• _PROMPT_
When the line with "[Instagram] (316, 1373)" appears below, start repeating lines exactly, and keep going through the line with "[Facebook] (242, 1373)"; add nothing outside that span.

Pixel coordinate grounding data:
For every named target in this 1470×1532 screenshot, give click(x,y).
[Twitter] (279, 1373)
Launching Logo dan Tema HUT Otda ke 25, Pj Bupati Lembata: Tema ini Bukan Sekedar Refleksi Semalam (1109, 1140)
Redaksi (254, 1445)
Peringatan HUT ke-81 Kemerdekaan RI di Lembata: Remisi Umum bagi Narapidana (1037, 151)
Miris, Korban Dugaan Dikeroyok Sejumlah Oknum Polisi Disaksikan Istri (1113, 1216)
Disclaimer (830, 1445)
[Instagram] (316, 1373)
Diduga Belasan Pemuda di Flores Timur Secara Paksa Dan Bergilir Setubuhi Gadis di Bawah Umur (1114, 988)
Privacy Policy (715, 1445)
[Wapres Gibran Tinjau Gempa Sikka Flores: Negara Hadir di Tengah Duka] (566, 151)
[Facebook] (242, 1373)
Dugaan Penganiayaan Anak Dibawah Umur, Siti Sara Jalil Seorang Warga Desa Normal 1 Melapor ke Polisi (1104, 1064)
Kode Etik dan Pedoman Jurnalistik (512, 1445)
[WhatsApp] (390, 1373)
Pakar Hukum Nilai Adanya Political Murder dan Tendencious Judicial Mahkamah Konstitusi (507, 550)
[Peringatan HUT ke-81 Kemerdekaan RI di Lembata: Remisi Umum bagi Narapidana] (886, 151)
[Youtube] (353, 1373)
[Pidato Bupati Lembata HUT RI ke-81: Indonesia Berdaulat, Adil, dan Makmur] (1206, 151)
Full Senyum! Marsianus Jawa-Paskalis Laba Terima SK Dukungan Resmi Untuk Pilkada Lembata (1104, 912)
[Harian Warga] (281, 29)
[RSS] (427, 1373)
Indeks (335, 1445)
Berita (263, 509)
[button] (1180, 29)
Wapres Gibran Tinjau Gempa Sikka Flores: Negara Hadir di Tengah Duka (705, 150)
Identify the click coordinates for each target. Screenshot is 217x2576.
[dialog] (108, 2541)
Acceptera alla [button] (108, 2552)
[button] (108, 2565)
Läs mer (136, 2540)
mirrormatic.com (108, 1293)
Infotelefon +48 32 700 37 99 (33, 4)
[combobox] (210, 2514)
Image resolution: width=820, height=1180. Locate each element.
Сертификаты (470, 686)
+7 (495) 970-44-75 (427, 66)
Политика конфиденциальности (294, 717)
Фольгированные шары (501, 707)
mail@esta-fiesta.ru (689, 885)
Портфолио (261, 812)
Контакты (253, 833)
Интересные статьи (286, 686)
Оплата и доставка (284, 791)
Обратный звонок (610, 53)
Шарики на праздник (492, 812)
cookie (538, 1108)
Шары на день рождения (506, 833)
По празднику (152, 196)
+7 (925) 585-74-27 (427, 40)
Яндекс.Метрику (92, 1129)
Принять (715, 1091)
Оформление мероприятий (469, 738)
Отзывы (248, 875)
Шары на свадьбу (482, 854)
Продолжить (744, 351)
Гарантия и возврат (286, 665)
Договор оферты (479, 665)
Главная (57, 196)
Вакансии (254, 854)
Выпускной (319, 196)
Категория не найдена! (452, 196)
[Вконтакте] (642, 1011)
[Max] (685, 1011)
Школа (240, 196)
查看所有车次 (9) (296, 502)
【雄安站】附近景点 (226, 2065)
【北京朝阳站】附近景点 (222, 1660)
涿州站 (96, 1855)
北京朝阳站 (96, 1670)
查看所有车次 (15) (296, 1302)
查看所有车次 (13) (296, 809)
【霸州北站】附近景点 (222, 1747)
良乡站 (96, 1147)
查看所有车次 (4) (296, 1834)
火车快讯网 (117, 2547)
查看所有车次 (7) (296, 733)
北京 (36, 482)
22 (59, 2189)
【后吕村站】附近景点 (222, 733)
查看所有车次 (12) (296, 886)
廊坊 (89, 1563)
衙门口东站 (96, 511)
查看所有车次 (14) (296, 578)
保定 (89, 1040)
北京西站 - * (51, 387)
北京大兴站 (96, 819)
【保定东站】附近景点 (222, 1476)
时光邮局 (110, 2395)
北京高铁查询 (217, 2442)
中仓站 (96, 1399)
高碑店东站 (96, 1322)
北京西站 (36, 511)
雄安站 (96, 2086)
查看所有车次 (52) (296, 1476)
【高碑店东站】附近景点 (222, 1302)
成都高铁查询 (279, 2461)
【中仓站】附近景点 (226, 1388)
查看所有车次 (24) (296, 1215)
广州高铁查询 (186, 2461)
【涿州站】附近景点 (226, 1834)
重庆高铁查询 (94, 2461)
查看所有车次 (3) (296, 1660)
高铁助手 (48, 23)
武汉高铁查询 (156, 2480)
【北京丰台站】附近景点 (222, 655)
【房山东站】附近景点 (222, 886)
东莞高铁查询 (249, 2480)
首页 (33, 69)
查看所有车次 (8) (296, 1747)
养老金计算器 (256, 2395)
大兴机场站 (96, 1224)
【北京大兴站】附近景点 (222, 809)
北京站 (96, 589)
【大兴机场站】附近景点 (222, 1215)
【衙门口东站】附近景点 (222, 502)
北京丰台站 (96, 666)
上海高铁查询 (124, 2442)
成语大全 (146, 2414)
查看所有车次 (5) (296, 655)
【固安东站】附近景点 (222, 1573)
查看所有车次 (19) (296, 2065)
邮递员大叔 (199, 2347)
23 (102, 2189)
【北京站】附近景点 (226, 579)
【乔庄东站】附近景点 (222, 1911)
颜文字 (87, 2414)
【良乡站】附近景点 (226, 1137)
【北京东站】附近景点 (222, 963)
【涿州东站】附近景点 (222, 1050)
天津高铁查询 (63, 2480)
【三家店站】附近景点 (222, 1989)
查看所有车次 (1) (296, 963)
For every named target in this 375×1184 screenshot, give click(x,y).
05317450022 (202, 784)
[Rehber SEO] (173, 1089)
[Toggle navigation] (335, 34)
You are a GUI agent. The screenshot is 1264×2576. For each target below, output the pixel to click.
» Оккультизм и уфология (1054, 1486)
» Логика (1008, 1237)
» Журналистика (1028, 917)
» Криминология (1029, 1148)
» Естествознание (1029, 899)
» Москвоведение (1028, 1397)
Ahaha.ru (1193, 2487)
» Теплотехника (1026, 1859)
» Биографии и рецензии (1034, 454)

• _ANSWER SPACE_
[Instagram] (316, 1373)
Diduga Belasan Pemuda di Flores Timur Secara Paksa Dan Bergilir Setubuhi Gadis di Bawah Umur (1114, 988)
Privacy Policy (715, 1445)
[Wapres Gibran Tinjau Gempa Sikka Flores: Negara Hadir di Tengah Duka] (566, 151)
[Facebook] (242, 1373)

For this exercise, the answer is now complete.